Zum Schluß der Presseerklärung sprach der Sonderberichterstatter folgende Empfehlungen an die Regierung der VR China aus:
• Das Strafrecht sollte reformiert werden, indem das Verbrechen der Folter gemäß der im CAT enthaltenen Definition (Art. 1) mit den angemessenen Strafen aufgenommen wird.
• Es sollte gewährleistet werden, daß die Reform der Strafprozeßordnung den im ICCPR niedergelegten Vorschriften für ein faires Gerichtsverfahren entspricht, wozu auch Folgendes zu gehören hat: Das Aussageverweigerungs- und das Zeugnisverweigerungsrecht, das Recht, Zeugen einem Kreuzverhör zu unterziehen, und der Ausschluß von Beweismaterial, das sich auf durch Folter erzwungene Aussagen stützt.
• Das Strafrecht sollte dahingehend reformiert werden, daß gewisse Funktionen von der Staatsanwaltschaft (Prokuratur) auf die Gerichte übertragen werden, z.B. die Ausstellung eines Haftbefehls und der Befehl zur Überwachung von Personen durch die Polizei.
• Die Rechtsanwälte, besonders Strafverteidiger, sollten bessere Voraussetzungen zur Vertretung der Rechte und Interessen ihrer Mandanten bekommen, etwa dadurch, daß sie bereits in den Anfangsstadien des polizeilichen Gewahrsams und der dem Prozeß vorausgehenden Untersuchungshaft hinzugezogen werden.

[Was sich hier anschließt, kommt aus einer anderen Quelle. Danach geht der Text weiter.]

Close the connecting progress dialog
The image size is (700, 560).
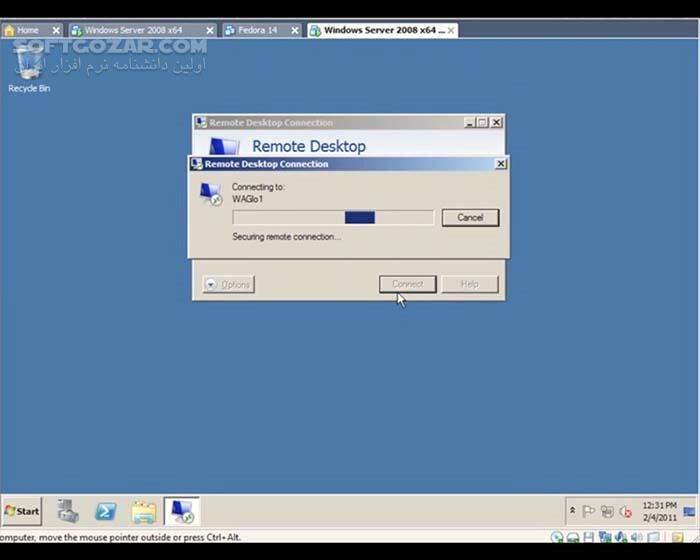coord(500,164)
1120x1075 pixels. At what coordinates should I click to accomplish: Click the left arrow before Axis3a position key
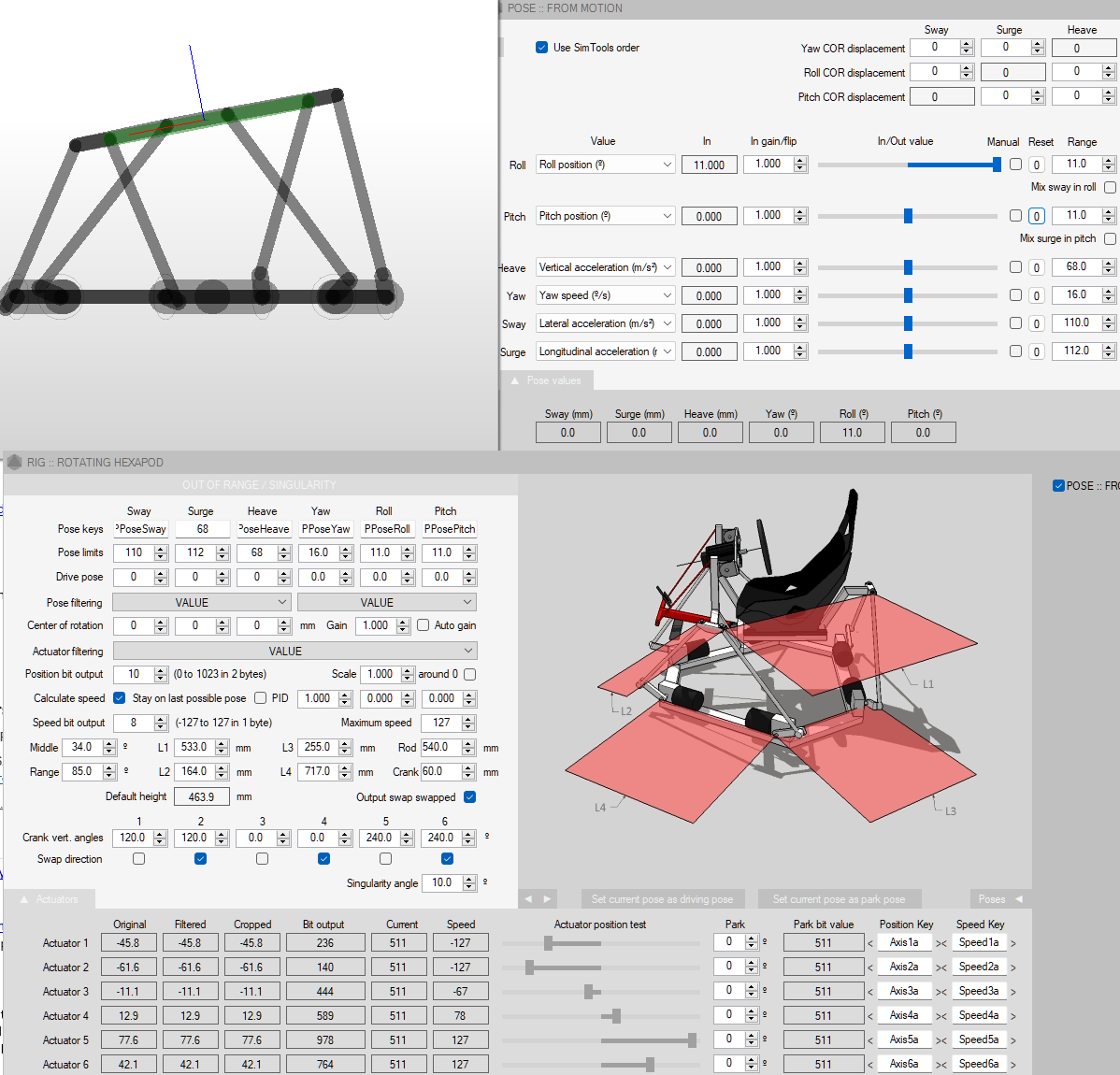coord(870,992)
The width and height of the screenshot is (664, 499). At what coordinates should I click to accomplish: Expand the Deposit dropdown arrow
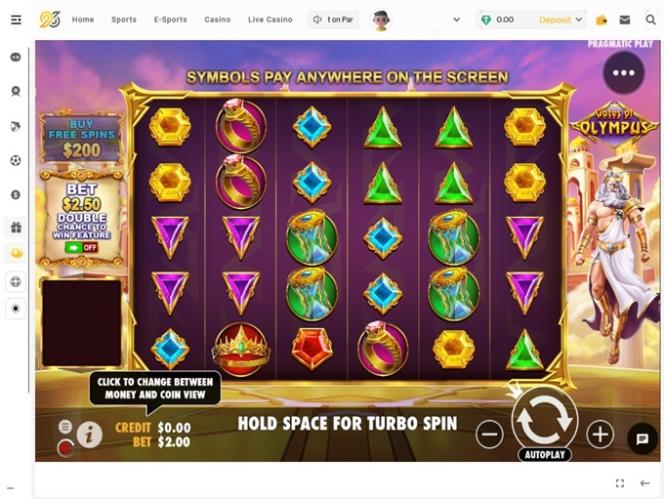pyautogui.click(x=579, y=19)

• Der Abschnitt 306 des Strafgesetzes sollte abgeschafft werden, gemäß dem jeder Rechtsanwalt, der einem Mandanten rät, ein erzwungenes Geständnis zurückzuweisen, riskiert, selbst Opfer der Strafverfolgung zu werden.

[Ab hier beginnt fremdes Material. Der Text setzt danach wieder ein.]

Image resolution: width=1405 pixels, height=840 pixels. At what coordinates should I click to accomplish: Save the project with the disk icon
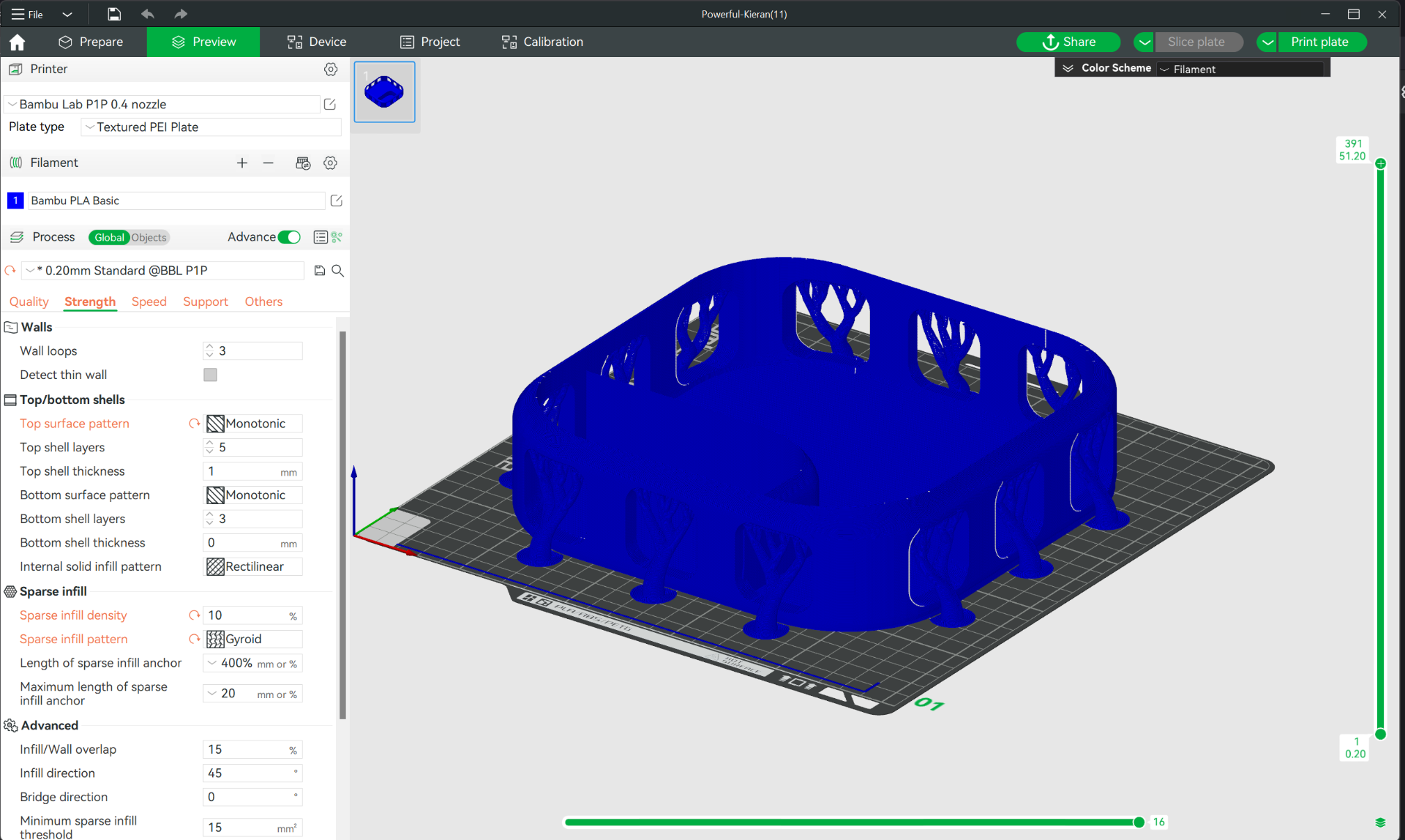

• Maßnahmen zur Verbesserung der der Professionalität, Effizienz, Transparenz und Fairneß im gerichtlichen Verfahren, der Anhebung des Status von Richtern und Gerichten im chinesischen Rechtssystem und der Wahrung ihrer Unabhängigkeit sollten ergriffen werden.

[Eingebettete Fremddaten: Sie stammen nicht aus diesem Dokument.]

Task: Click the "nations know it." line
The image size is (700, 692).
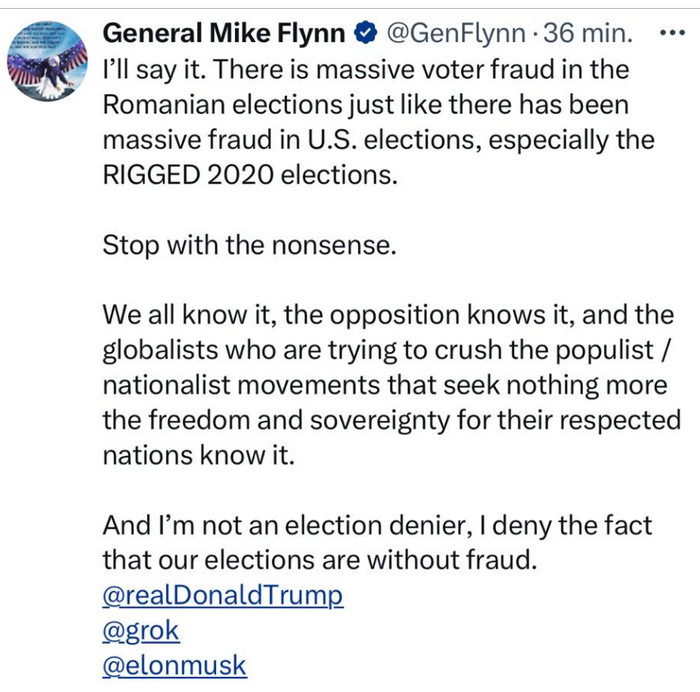Action: [199, 455]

• Die Zahl der Untersuchungshäftlinge sollte durch die Schaffung eines größeren Spielraums für Sicherheitsleistungen und ähnliche Maßnahmen zur Abwendung der Untersuchungshaft verringert werden.
• Es sollte ein unabhängiger Beschwerdeweg für Häftlinge eingerichtet werden, die Folter und Mißhandlung ausgesetzt sind.
• Das Recht von Einzelpersonen auf die Einreichung von Petitionen an das Komitee gegen Folter sollte ermöglicht werden und dieses Komitee ermächtigt, Untersuchungen gemäß den Art. 20 und 2 einzuleiten.
• Anklagekategorien mit ungenauen und dehnbaren Definitionen, die dem Ermessen und der Willkür der Vollzugs- und Strafverfolgungsorgane großen Spielraum lassen, wie etwa "Gefährdung der Staatssicherheit", "Störung der sozialen Ordnung", "Untergrabung der öffentlichen Ordnung" usw. sollten gestrichen werden.
• Das System der Umerziehung-durch-Arbeit und ähnliche Formen der Zwangs-Umerziehung von Häftlingen in Gefängnissen und Untersuchungshaftzentren, sowie in der Polizeipsychiatrie sollten abgeschafft werden.
• Die Haftbedingungen im Todestrakt sind zu verbessern, damit diese dem Recht der Häftlinge auf eine menschliche Behandlung entsprechen.
• Der Anwendungsbereich der Todesstrafe sollte durch ihre Streichung für wirtschaftliche und gewaltlose Delikte eingeschränkt werden.
• Die geplante Wiedereinführung der Pflicht für den Obersten Gerichtshof, alle Todesurteile zur Revision zuzulassen, sollte genutzt werden, um landesweit Statistiken über die Anwendung der Todesstrafe zu erstellen und zu veröffentlichen. Es sollte eine nationale Menschenrechtsinstitution gegründet werden gemäß den Pariser Grundsätzen. Die UN Menschenrechtskommission und die Generalversammlung billigten eine Reihe von Richtlinien über die Rolle, Zusammensetzung, den Status und die Funktion von nationalen Menschenrechtsinstitutionen, die allgemein als die Pariser Grundsätze bekannt wurden Menschenrechtskommission, Resolution 1992/54 vom März 1992 und Generalversammlung, Resolution A/RES//48/134 vom 20. Dezember 1993, einschließlich der Ermächtigung, an allen Orten der Inhaftierung unangemeldet Besuche vornehmen zu können.
• Die Ratifizierung des Fakultativ-Protokolls zur UN-Konvention gegen Folter.
• Die Ratifizierung des UN-Paktes über Bürgerliche und Politische Rechte.
• Das Menschenrechts-Hochkommissariat sollte durch Programme zur technischen Zusammenarbeit im Rahmen der kürzlich von der Hochkommissarin für Menschenrechte und der chinesischen Regierung unterzeichneten gemeinsamen Absichtserklärung die oben genannten Punkte unterstützen.